Princess the Pig: Part 4, The Finale

Part 1 (The Intro)
Part 2 (And She Grows)
Part 3 (Off to the Butcher)

About a week later, Jamey came home with Princess. In boxes.

Of the 325 pounds that she ultimately weighed, we brought home 160 pounds of pork.  Taking into consideration the cost of the pig, feed and butcher fees, the cost for her meat averaged out to about $3/pound.  This was worth it to us- we know what she ate and where she grazed.

We surveyed the contents and loaded up the freezers.  We do not take this lightly.  We appreciate the utter extravagance of having freezers full of food to eat.  To be honest, I don't have a lot of experience with many cuts of pig other than bulk sausage and links so this will be quite an adventure. Some of the parts we ordered/received are spare ribs, butt roasts (surprisingly not from the butt but from the shoulder), quarter hams, the fat (labeled "fet" below), heart, tenderloin, sides of bacon, bulk sausage and links (and the kidney, not pictured).
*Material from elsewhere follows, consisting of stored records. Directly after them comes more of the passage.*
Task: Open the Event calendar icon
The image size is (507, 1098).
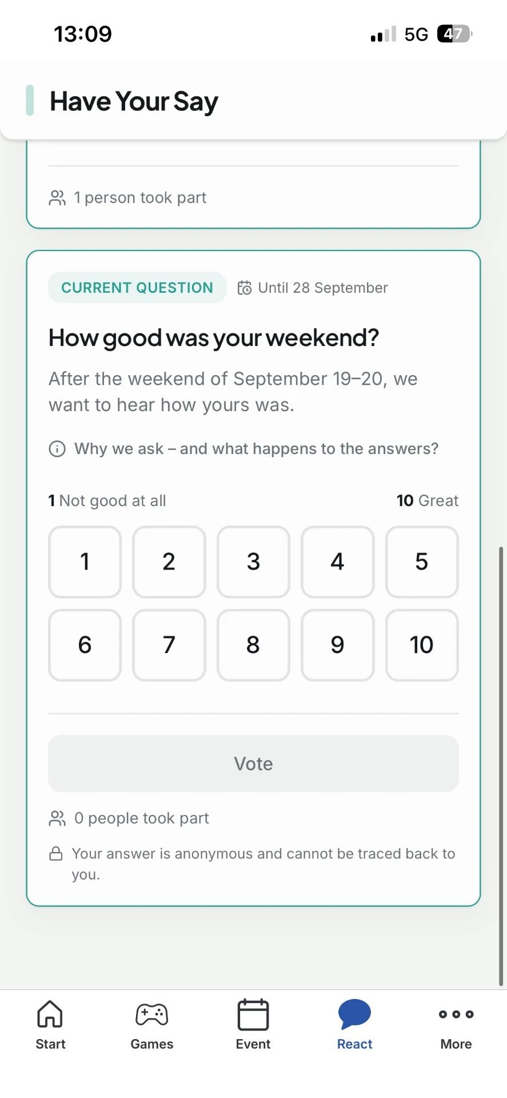Action: pyautogui.click(x=253, y=1015)
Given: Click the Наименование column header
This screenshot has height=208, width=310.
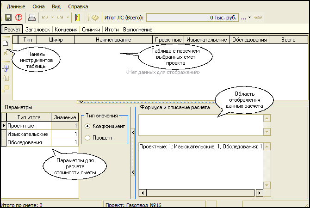Looking at the screenshot, I should [x=113, y=40].
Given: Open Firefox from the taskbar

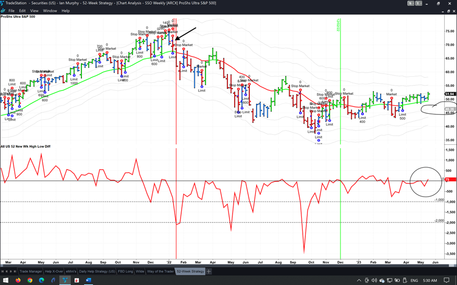Looking at the screenshot, I should 18,280.
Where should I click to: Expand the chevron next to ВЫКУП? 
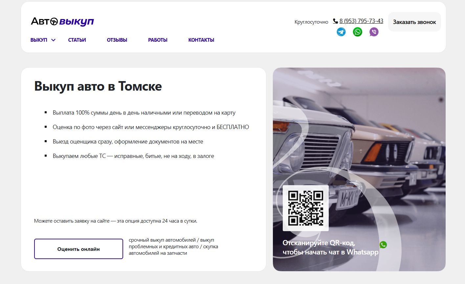point(54,40)
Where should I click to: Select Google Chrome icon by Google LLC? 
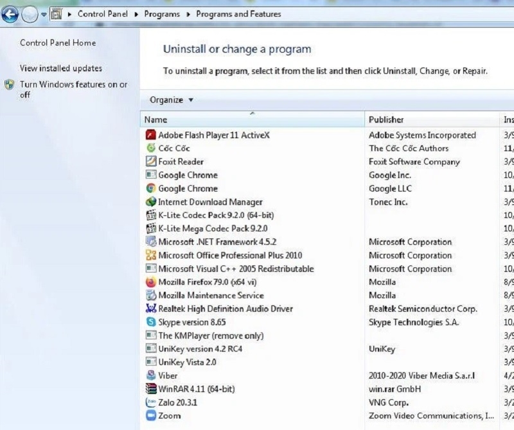tap(150, 188)
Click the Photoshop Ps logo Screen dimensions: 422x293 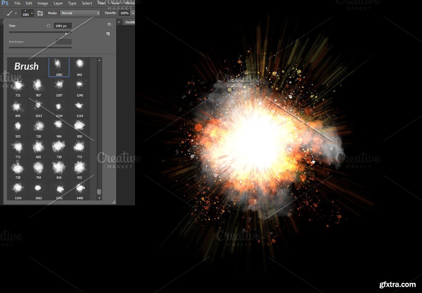coord(5,3)
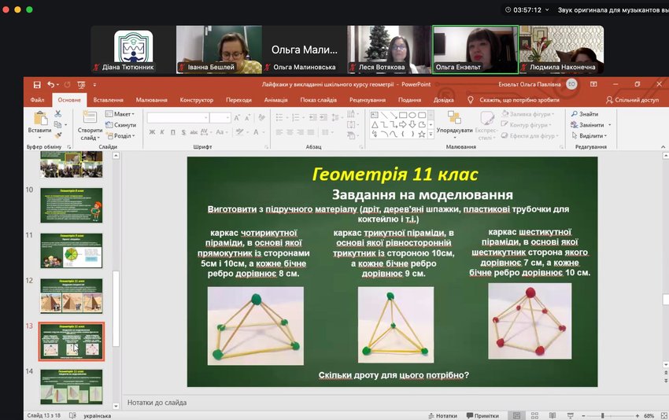Click the Знайти find button
This screenshot has height=420, width=669.
[584, 114]
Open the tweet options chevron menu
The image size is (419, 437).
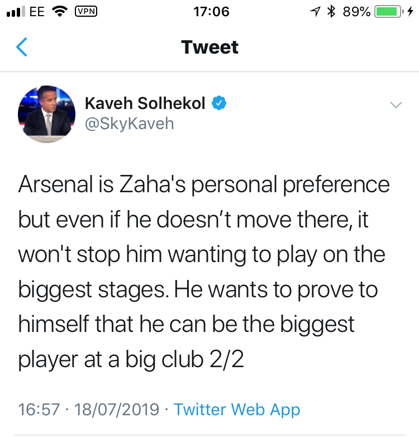[396, 105]
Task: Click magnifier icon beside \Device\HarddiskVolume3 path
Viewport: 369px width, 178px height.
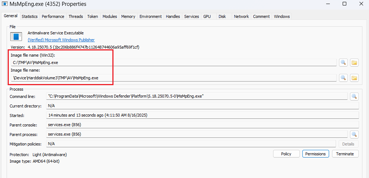Action: pyautogui.click(x=343, y=78)
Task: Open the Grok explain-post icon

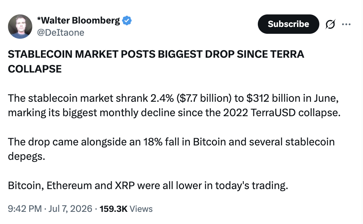Action: [x=330, y=24]
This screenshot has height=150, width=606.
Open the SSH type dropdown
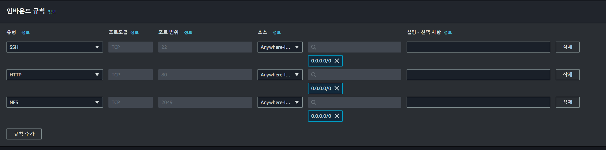point(55,47)
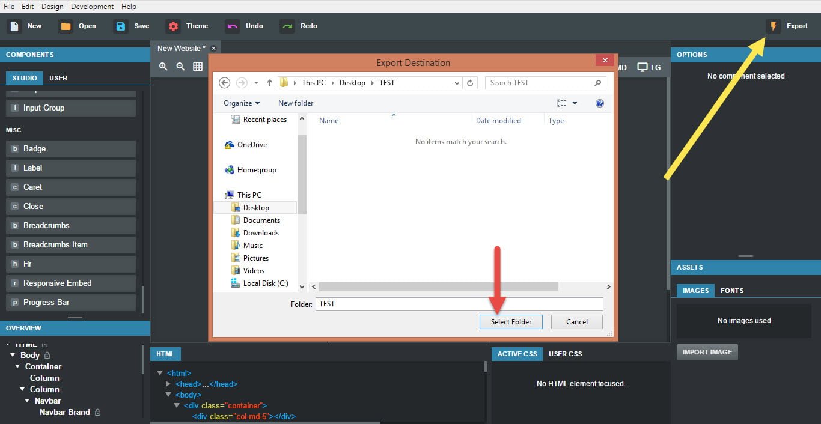Click the dialog's horizontal scrollbar
Screen dimensions: 821x424
[439, 287]
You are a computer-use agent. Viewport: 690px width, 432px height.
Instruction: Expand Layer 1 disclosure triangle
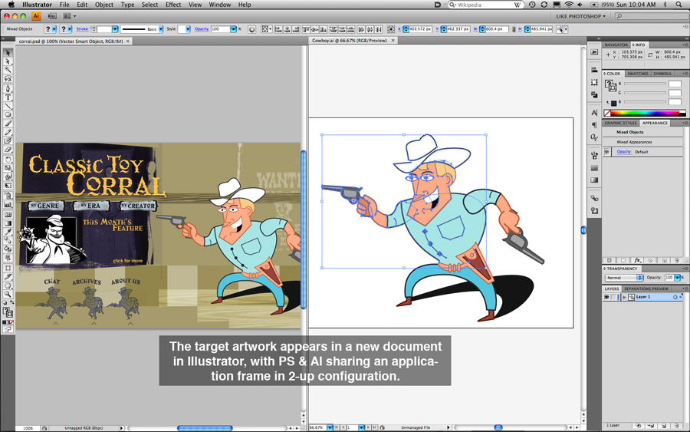(624, 297)
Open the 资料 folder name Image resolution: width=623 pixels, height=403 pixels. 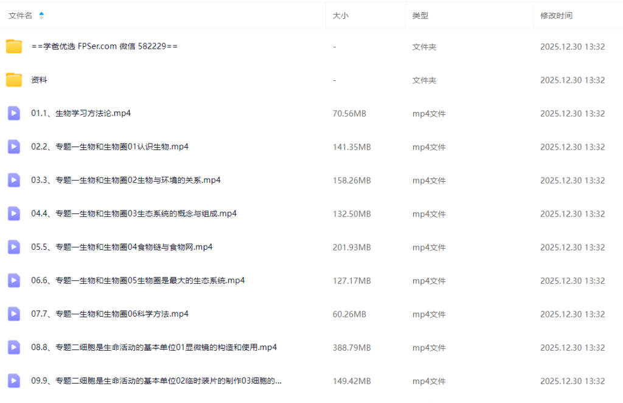click(39, 80)

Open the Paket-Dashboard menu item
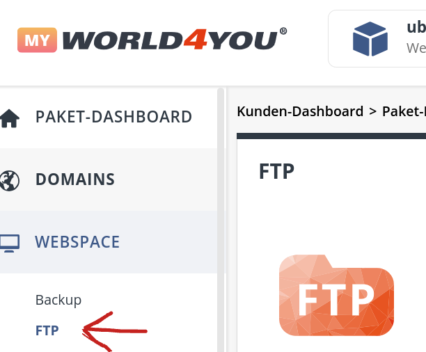coord(113,117)
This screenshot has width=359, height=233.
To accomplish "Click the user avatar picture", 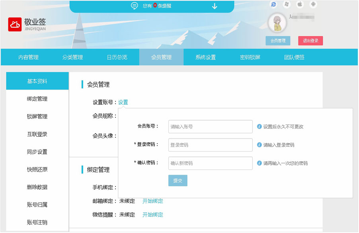I will (x=277, y=23).
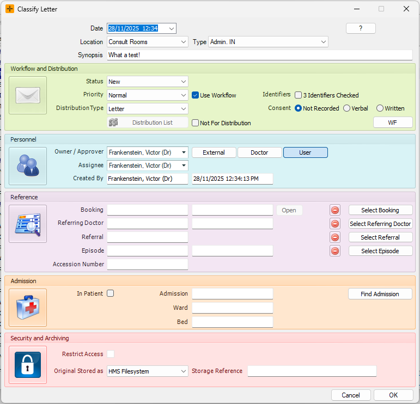420x404 pixels.
Task: Open the Status dropdown
Action: coord(147,82)
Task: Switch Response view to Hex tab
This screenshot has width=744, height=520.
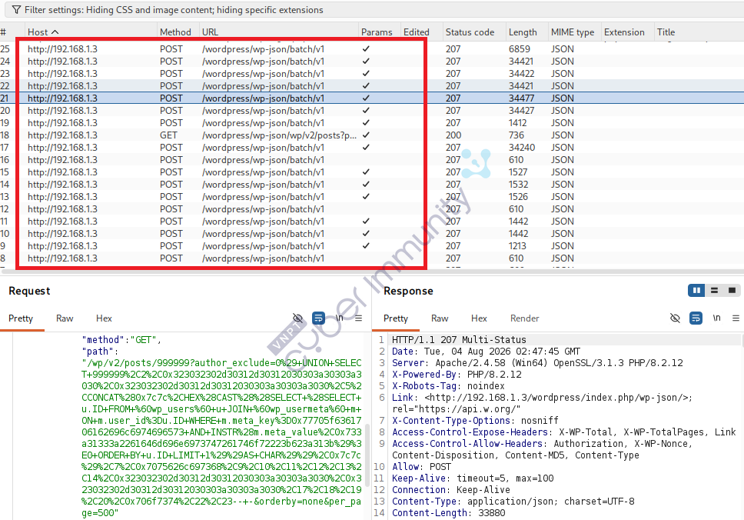Action: pyautogui.click(x=479, y=318)
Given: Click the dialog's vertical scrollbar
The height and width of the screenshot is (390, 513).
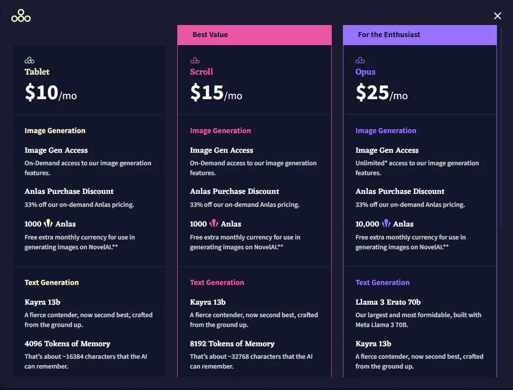Looking at the screenshot, I should [x=501, y=134].
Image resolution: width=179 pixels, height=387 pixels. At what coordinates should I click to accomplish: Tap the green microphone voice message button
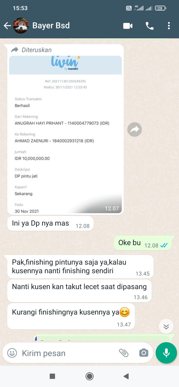pyautogui.click(x=166, y=353)
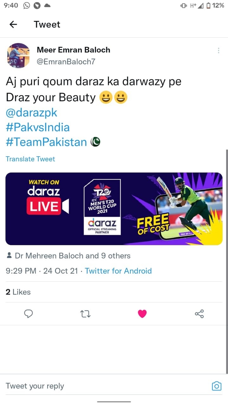Viewport: 228px width, 405px height.
Task: Open the #TeamPakistan hashtag
Action: 46,142
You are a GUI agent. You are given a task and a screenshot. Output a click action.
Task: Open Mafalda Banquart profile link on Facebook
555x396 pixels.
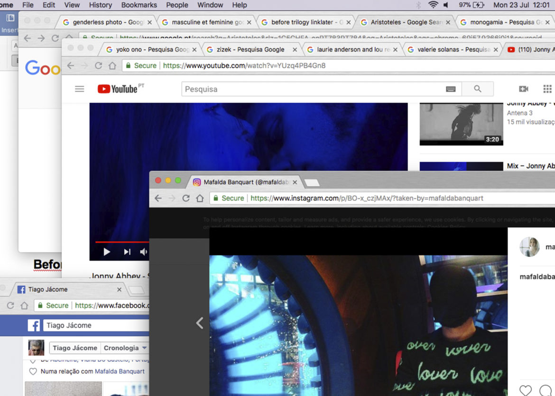click(120, 371)
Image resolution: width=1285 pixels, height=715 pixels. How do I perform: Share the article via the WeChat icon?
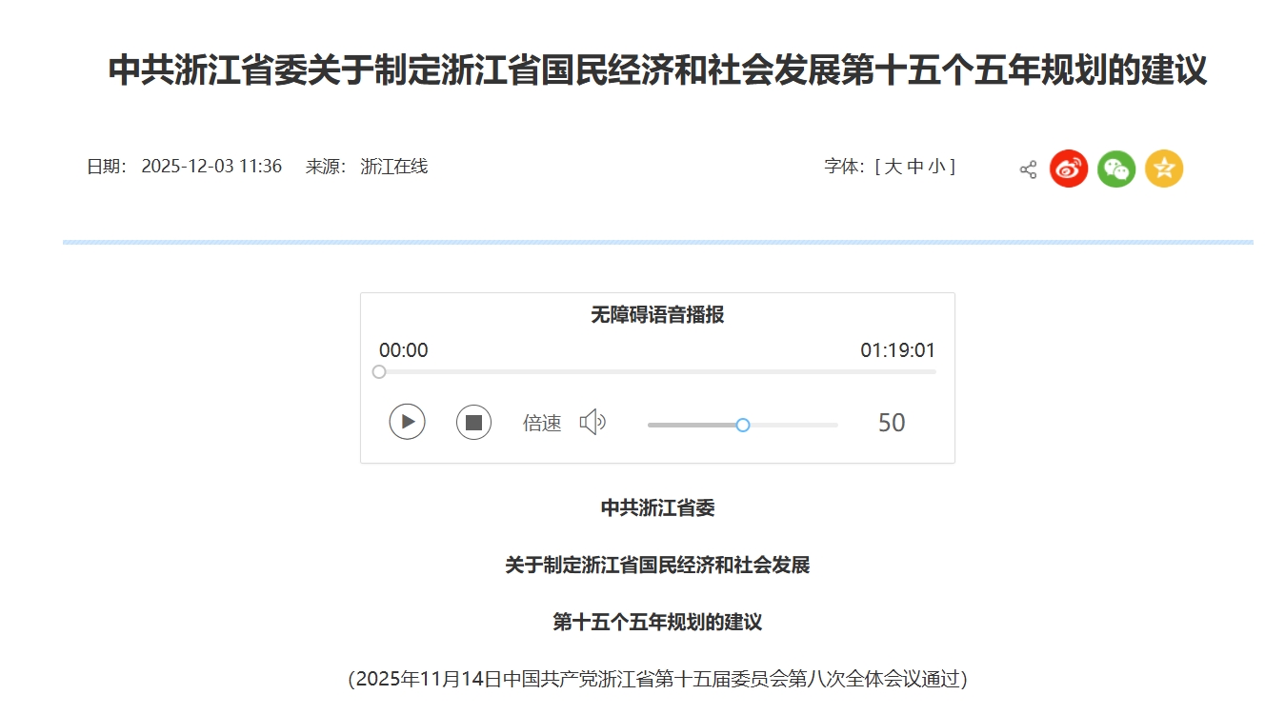point(1116,169)
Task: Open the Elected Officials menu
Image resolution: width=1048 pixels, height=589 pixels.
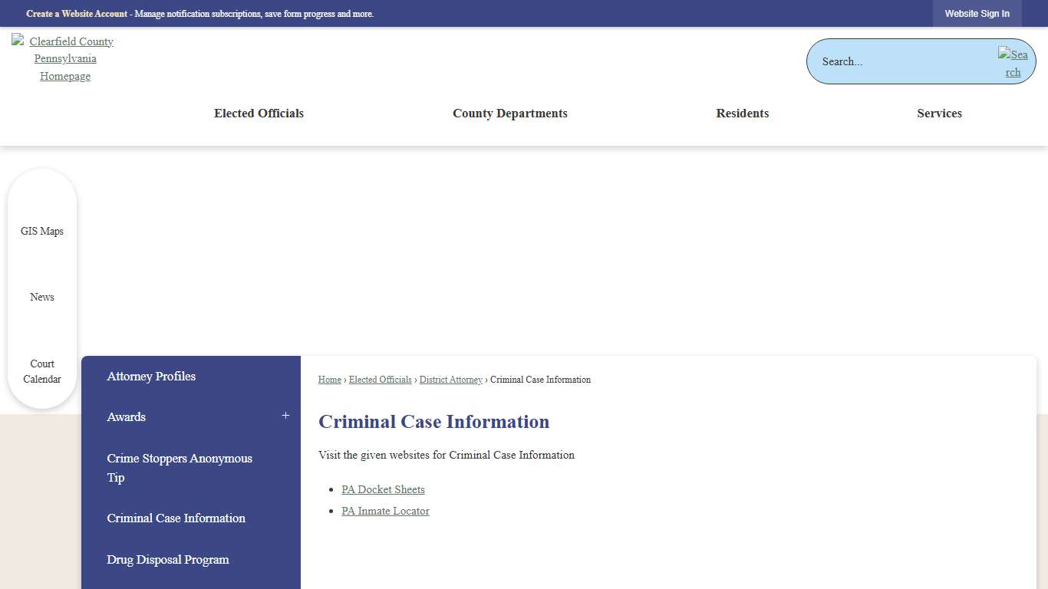Action: tap(259, 113)

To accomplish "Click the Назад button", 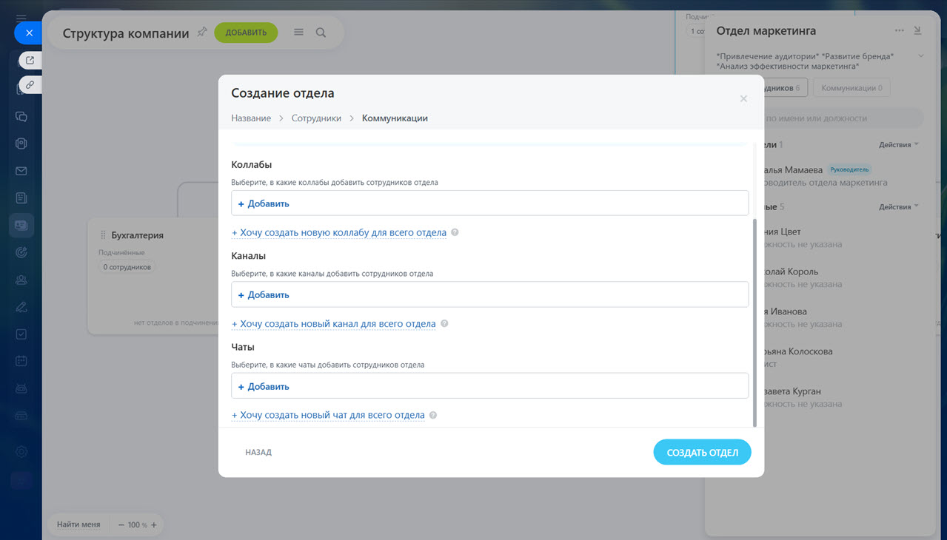I will coord(258,452).
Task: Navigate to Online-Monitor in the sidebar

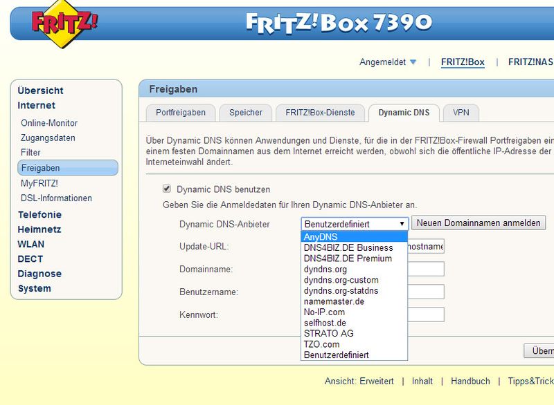Action: tap(51, 122)
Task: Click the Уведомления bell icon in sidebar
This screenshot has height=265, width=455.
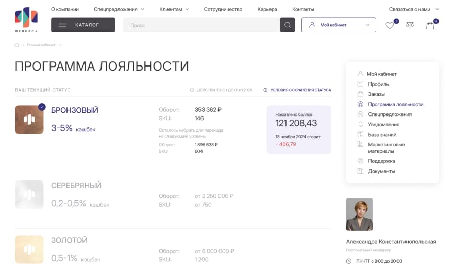Action: click(360, 124)
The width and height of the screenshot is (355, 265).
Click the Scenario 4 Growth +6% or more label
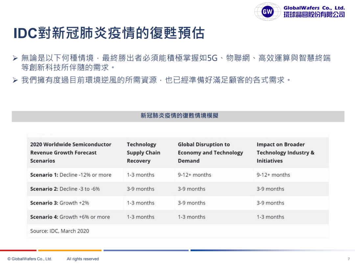pos(70,217)
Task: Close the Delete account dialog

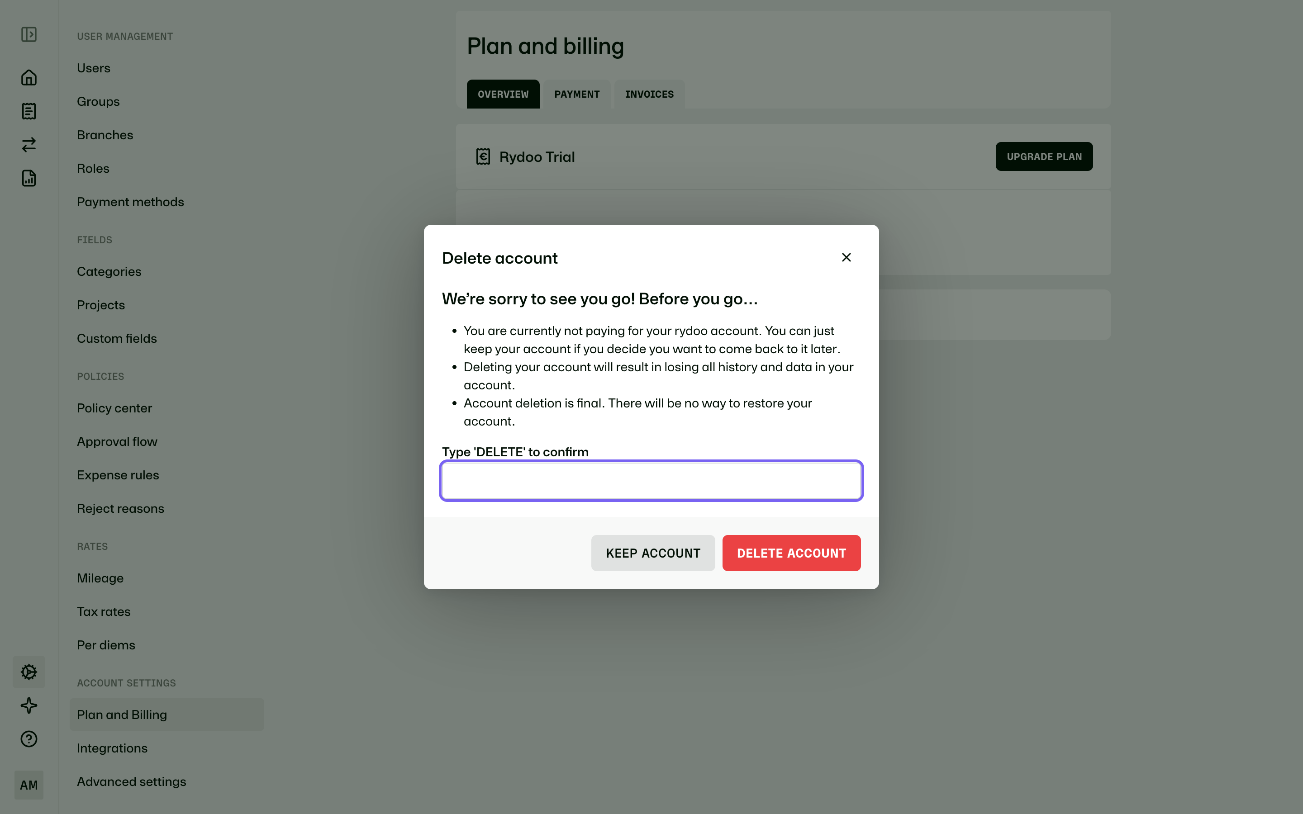Action: (x=846, y=257)
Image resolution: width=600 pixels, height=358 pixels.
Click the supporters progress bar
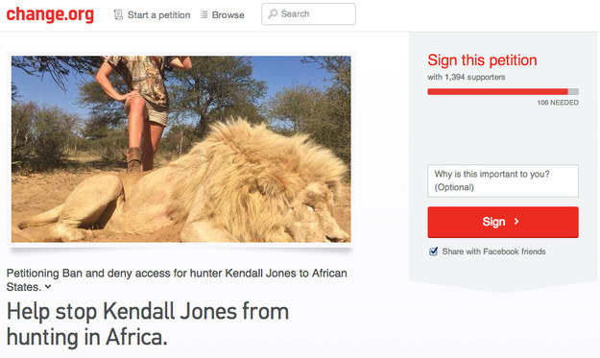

The day after, the two sides of bacon went to a friend's house.  He has a reputation for making great bacon (a favorite of Jamey's).  The sides were given a dry rub and left to cure in his cellar for a week or so.  Then he placed them in his smoker to finish the job.  Below is what came home to us a couple weeks later.  In exchange for his bacon-curing, we shared with him some of his favorite pig parts.  Jamey divided the bacon into one pound slabs (wrapped in freezer paper) for the freezer.  He slices them just before frying them up- although most of the time he gets Sadie to do the frying- she likes bacon almost as much as he does.

Jamey had done some reading on the benefits of animal fat/lard and rendered the fat the day after the boxes came home.  He chopped it up, melted it and then strained it through cheese cloth.  The purest lard is white and odorless- this I've been using in baking.  The other lard is slightly discolored and smells like bacon/sausage.  This is used for other dishes where the flavor will compliment the dish. While some might get excited about bacon-flavored cookies, me not-so-much.  To be honest, I was a little skeptical about this whole lard business.  As with many things, the unknown can be daunting. This article helped a lot and now I'm pretty excited to be using it. About six pints of lard went into the freezer.

Christmas week, we had friends over for dinner and wanted to make one of our hams.  We had come across this recipe for making a "raw" (uncured) ham.  We followed the directions closely except that instead of using maple syrup, we used our honey:-).  The result was delicious.  It was certainly not anything like the cured hams you buy at the store.  This ham had the flavor of pork (think pork chops) but the consistency of tender roast beef- sliced thinly just like roast beef instead of in thicker slabs (like cured ham).  We will definitely be making our other hams this way, too, and may try the maple syrup version next since friends recently gave us a gallon of their family's maple syrup in exchange for a couch we no longer needed.  Sweet deal, indeed.

I'd love to hear your favorite ways of preparing different cuts of pork.  Please speak to me, lovelies!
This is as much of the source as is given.